Image credit BGG user Terraliptar
+ Easy to learn and easy to teach. Can be played with kids. + The components are satisfying to interact with. + It plays quickly. Another one that is great for a quick sit down, or something you can play with guests. + Seems simple but there are some clever maneuvers possible. +/- If you don’t have good spacial skills you might find it more difficult. - You can only really play it properly with 4 people, but getting exactly 4 players is often a challenge. (There is also Blokus Duo, a two player variant.)
5. The Duke – The Duke is kind of like chess on steroids with a velvet bag. It is a 2 player game and is similar to chess in that each player has a set of pieces of with different abilities, and needs to “check mate” the other player by cornering their king (in this case, Duke.) The kicker is that each tile’s ability is drawn on it as a chart, but it is capable of different moves on the opposite side of the tile. Each time you move a tile, you must also flip it, so you have to really start thinking 5 turns ahead. You also only start with 3 tiles on the board, and for the rest of the game may either use your turn to move a tile or draw a new one from your bag to place.

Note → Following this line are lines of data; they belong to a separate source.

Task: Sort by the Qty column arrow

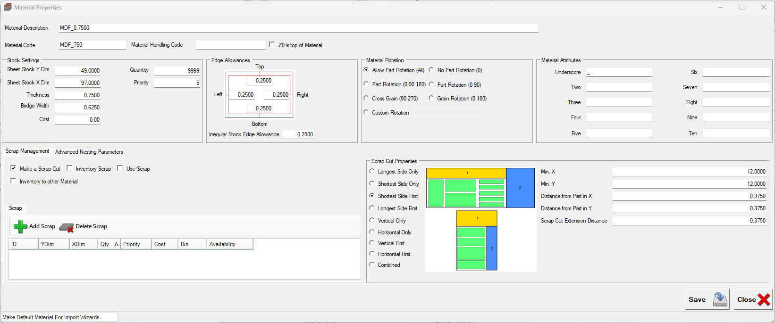Action: point(116,244)
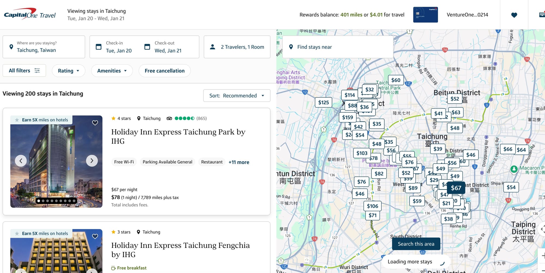Open All filters panel

[24, 71]
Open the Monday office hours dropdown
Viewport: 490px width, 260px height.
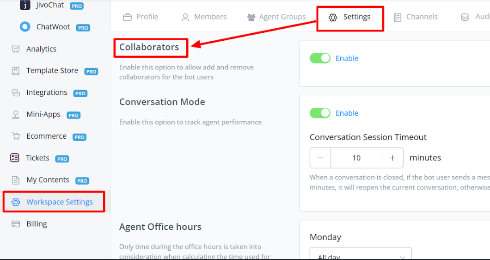(x=361, y=255)
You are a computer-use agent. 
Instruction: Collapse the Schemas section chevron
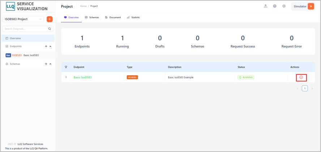pos(50,64)
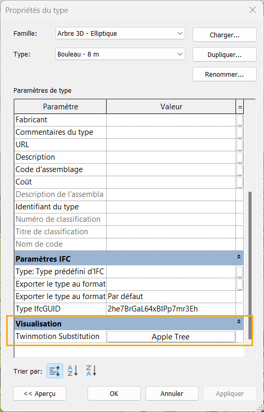Toggle the URL row association checkbox
This screenshot has height=412, width=264.
pos(240,145)
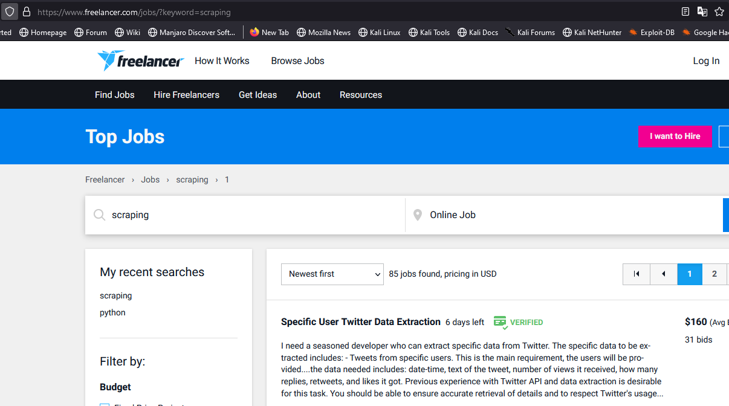Expand the Newest first sort dropdown
Image resolution: width=729 pixels, height=406 pixels.
(x=332, y=274)
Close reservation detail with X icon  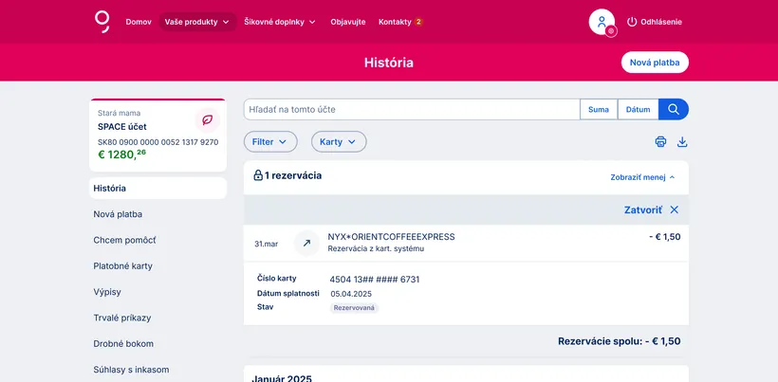coord(675,209)
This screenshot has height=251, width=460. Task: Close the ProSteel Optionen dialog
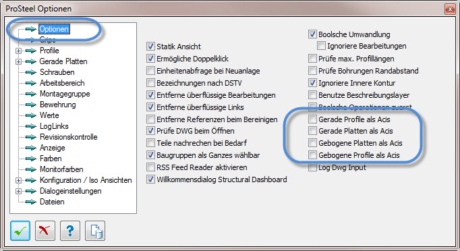tap(450, 9)
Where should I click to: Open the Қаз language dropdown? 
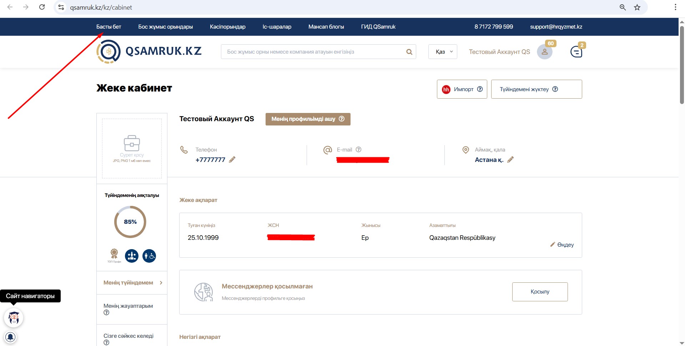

Image by BGG user unic + Get ready for some serious brain-melting strategy. + Its blend of chance and multi-turn planning works well and keeps the game exciting without making it feel unfairly random. + An interesting twist on a classic, therefore also easy to teach, but definitely hard to master. - The game is very different if you are playing for the first time or for the 10th time, so a newbie and a seasoned player would have a fairly imbalanced game. (A big advantage is memorizing the moves that the pieces make on both sides of the tiles, and the more you play, the better you know them.)
6. Quarto! – Stumbled upon this game when a friend was giving it away, and was pleasantly surprised. It’s sort of a 4x4 tic-tac-toe board in which you don’t want to allow your opponent to get 4 in a row… only you choose which pieces they place, and each piece has 4 different characteristics: shape, height, color, and solid/hollow. To get 4 in a row, the pieces only need to share one characteristic between them.
+ Easy to learn and easy to teach. Easy set up and easy clean up. + Nice hearty, wooden components with a classic feel. + You can never tell early on who is going to win. + Unique mechanic where you hand pieces to your opponent to place. - The turn order is hard to get used to and I’m embarrassed to admit how often I forget it in the middle of a game. -/+ I like to plan ahead and it’s strange to not be able to in this type of game because of the number of unpredictable factors. - Sometimes you end up at a point where no more moves can be made without the opponent winning (although they also have to realize this, so observation is a key factor here.) 7. Sagrada - This is a 2019 addition to this list that I absolutely had to include. Sagrada is a beautiful and puzzly dice-drafting game about making colorful stained glass windows, inspired by Gaudi's Sagrada Familia Cathedral in Barcelona. It feels good, looks good, and plays well.
+ So many colorful dice. They are a pleasure to play with. The player boards are beautiful too. + You can choose player board of varying difficulty. It's nice to have the variety of puzzly and challenging vs. more casual gameplay. + Plays well with all player counts! It's great with 2-4 or up to 6 if you get the expansion. There is also a solo mode. - The tools and objective cards feel a little repetitive after several plays, and make me wish there were a few more, although I don't necessarily have great ideas for what else could be added. (Worth noting that the box recommends ages 13 and up, but a clever 8 year old can definitely learn this.)
What are your favorite abstract games?